___ Available data ___

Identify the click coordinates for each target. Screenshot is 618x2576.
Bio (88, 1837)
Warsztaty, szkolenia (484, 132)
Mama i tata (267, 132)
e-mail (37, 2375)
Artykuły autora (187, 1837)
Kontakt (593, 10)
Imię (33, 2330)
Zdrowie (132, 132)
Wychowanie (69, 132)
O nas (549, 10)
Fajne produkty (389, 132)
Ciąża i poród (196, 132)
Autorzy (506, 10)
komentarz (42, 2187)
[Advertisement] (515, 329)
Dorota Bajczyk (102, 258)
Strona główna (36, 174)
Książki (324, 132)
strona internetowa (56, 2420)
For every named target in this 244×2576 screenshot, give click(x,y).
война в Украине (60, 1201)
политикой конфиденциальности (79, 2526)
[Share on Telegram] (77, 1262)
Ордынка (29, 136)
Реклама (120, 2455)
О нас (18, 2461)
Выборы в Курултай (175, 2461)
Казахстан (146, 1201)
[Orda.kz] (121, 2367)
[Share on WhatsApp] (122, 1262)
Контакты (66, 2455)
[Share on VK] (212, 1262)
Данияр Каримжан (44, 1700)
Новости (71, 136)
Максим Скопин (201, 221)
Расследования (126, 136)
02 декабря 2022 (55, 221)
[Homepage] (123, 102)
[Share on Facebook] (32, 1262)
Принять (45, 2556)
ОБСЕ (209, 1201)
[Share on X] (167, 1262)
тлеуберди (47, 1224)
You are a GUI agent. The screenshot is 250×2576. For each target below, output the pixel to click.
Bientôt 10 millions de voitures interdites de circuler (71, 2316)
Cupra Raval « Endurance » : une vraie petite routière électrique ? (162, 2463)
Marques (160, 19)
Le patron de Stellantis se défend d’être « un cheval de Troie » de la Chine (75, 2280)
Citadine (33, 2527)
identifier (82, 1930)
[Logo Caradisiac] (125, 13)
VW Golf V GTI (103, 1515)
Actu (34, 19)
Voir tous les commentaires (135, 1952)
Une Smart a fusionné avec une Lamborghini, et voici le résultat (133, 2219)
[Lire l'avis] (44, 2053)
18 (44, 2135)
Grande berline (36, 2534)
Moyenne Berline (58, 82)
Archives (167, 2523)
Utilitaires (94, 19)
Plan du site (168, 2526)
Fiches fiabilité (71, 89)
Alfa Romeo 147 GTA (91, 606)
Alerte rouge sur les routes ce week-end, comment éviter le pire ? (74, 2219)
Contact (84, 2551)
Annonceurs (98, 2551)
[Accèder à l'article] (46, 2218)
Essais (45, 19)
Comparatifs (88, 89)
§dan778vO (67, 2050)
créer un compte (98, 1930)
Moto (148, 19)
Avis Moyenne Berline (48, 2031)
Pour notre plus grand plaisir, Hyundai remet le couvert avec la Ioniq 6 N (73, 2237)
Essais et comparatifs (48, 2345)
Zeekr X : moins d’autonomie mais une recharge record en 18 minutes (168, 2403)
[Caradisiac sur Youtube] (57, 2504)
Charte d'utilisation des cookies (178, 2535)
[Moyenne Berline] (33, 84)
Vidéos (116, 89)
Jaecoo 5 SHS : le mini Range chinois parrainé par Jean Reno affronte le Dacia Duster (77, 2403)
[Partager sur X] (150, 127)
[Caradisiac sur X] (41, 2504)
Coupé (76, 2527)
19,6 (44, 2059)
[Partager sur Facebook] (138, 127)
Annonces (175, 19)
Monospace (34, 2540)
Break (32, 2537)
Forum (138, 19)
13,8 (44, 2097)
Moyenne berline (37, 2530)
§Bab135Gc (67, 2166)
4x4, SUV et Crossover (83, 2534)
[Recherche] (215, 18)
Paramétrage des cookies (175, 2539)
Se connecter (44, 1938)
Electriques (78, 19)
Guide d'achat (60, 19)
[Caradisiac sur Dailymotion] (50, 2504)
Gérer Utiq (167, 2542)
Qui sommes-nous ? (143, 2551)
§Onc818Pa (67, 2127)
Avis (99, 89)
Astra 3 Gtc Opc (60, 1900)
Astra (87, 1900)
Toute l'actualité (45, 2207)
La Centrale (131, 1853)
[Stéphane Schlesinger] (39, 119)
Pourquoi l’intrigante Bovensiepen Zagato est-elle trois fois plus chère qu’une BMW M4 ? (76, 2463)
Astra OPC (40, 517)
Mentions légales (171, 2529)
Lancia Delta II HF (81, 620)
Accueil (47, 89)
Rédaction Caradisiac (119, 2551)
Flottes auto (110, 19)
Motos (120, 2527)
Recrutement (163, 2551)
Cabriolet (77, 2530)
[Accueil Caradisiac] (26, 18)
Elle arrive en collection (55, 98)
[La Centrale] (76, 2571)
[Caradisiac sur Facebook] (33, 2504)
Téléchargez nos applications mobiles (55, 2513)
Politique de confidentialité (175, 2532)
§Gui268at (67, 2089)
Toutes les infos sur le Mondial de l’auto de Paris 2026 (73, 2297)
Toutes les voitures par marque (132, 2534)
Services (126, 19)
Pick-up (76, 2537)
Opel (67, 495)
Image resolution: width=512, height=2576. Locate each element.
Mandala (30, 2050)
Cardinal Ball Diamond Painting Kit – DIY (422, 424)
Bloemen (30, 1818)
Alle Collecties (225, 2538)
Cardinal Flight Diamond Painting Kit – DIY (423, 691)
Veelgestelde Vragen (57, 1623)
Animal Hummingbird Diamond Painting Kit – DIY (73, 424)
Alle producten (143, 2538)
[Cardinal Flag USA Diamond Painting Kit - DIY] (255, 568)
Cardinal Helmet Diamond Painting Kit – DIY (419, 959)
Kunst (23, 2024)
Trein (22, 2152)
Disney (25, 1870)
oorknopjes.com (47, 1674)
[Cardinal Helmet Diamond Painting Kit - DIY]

___

▶ Assignment: Transcribe every line above, character for character.

▶ Output:
Identify the click coordinates for each target. Screenshot is 618x2576.
Bio (88, 1837)
Warsztaty, szkolenia (484, 132)
Mama i tata (267, 132)
e-mail (37, 2375)
Artykuły autora (187, 1837)
Kontakt (593, 10)
Imię (33, 2330)
Zdrowie (132, 132)
Wychowanie (69, 132)
O nas (549, 10)
Fajne produkty (389, 132)
Ciąża i poród (196, 132)
Autorzy (506, 10)
komentarz (42, 2187)
[Advertisement] (515, 329)
Dorota Bajczyk (102, 258)
Strona główna (36, 174)
Książki (324, 132)
strona internetowa (56, 2420)
For every named target in this 244×2576 screenshot, give click(x,y).
война в Украине (60, 1201)
политикой конфиденциальности (79, 2526)
[Share on Telegram] (77, 1262)
Ордынка (29, 136)
Реклама (120, 2455)
О нас (18, 2461)
Выборы в Курултай (175, 2461)
Казахстан (146, 1201)
[Orda.kz] (121, 2367)
[Share on WhatsApp] (122, 1262)
Контакты (66, 2455)
[Share on VK] (212, 1262)
Данияр Каримжан (44, 1700)
Новости (71, 136)
Максим Скопин (201, 221)
Расследования (126, 136)
02 декабря 2022 (55, 221)
[Homepage] (123, 102)
[Share on Facebook] (32, 1262)
Принять (45, 2556)
ОБСЕ (209, 1201)
[Share on X] (167, 1262)
тлеуберди (47, 1224)
You are a GUI agent. The screenshot is 250×2576. For each target below, output the pixel to click.
Bientôt 10 millions de voitures interdites de circuler (71, 2316)
Cupra Raval « Endurance » : une vraie petite routière électrique ? (162, 2463)
Marques (160, 19)
Le patron de Stellantis se défend d’être « un cheval de Troie » de la Chine (75, 2280)
Citadine (33, 2527)
identifier (82, 1930)
[Logo Caradisiac] (125, 13)
VW Golf V GTI (103, 1515)
Actu (34, 19)
Voir tous les commentaires (135, 1952)
Une Smart a fusionné avec une Lamborghini, et voici le résultat (133, 2219)
[Lire l'avis] (44, 2053)
18 (44, 2135)
Grande berline (36, 2534)
Moyenne Berline (58, 82)
Archives (167, 2523)
Utilitaires (94, 19)
Plan du site (168, 2526)
Fiches fiabilité (71, 89)
Alfa Romeo 147 GTA (91, 606)
Alerte rouge sur les routes ce week-end, comment éviter le pire ? (74, 2219)
Contact (84, 2551)
Annonceurs (98, 2551)
[Accèder à l'article] (46, 2218)
Essais (45, 19)
Comparatifs (88, 89)
§dan778vO (67, 2050)
créer un compte (98, 1930)
Moto (148, 19)
Avis Moyenne Berline (48, 2031)
Pour notre plus grand plaisir, Hyundai remet le couvert avec la Ioniq 6 N (73, 2237)
Essais et comparatifs (48, 2345)
Zeekr X : moins d’autonomie mais une recharge record en 18 minutes (168, 2403)
[Caradisiac sur Youtube] (57, 2504)
Charte d'utilisation des cookies (178, 2535)
[Moyenne Berline] (33, 84)
Vidéos (116, 89)
Jaecoo 5 SHS : le mini Range chinois parrainé par Jean Reno affronte le Dacia Duster (77, 2403)
[Partager sur X] (150, 127)
[Caradisiac sur X] (41, 2504)
Coupé (76, 2527)
19,6 (44, 2059)
[Partager sur Facebook] (138, 127)
Annonces (175, 19)
Monospace (34, 2540)
Break (32, 2537)
Forum (138, 19)
13,8 (44, 2097)
Moyenne berline (37, 2530)
§Bab135Gc (67, 2166)
4x4, SUV et Crossover (83, 2534)
[Recherche] (215, 18)
Paramétrage des cookies (175, 2539)
Se connecter (44, 1938)
Electriques (78, 19)
Guide d'achat (60, 19)
[Caradisiac sur Dailymotion] (50, 2504)
Gérer Utiq (167, 2542)
Qui sommes-nous ? (143, 2551)
§Onc818Pa (67, 2127)
Avis (99, 89)
Astra 3 Gtc Opc (60, 1900)
Astra (87, 1900)
Toute l'actualité (45, 2207)
La Centrale (131, 1853)
[Stéphane Schlesinger] (39, 119)
Pourquoi l’intrigante Bovensiepen Zagato est-elle trois fois plus chère qu’une BMW M4 ? (76, 2463)
Astra OPC (40, 517)
Mentions légales (171, 2529)
Lancia Delta II HF (81, 620)
Accueil (47, 89)
Rédaction Caradisiac (119, 2551)
Flottes auto (110, 19)
Motos (120, 2527)
Recrutement (163, 2551)
Cabriolet (77, 2530)
[Accueil Caradisiac] (26, 18)
Elle arrive en collection (55, 98)
[La Centrale] (76, 2571)
[Caradisiac sur Facebook] (33, 2504)
Téléchargez nos applications mobiles (55, 2513)
Politique de confidentialité (175, 2532)
§Gui268at (67, 2089)
Toutes les infos sur le Mondial de l’auto de Paris 2026 (73, 2297)
Toutes les voitures par marque (132, 2534)
Services (126, 19)
Pick-up (76, 2537)
Opel (67, 495)
Image resolution: width=512, height=2576. Locate each element.
Mandala (30, 2050)
Cardinal Ball Diamond Painting Kit – DIY (422, 424)
Bloemen (30, 1818)
Alle Collecties (225, 2538)
Cardinal Flight Diamond Painting Kit – DIY (423, 691)
Veelgestelde Vragen (57, 1623)
Animal Hummingbird Diamond Painting Kit – DIY (73, 424)
Alle producten (143, 2538)
[Cardinal Flag USA Diamond Painting Kit - DIY] (255, 568)
Cardinal Helmet Diamond Painting Kit – DIY (419, 959)
Kunst (23, 2024)
Trein (22, 2152)
Disney (25, 1870)
oorknopjes.com (47, 1674)
[Cardinal Helmet Diamond Painting Kit - DIY]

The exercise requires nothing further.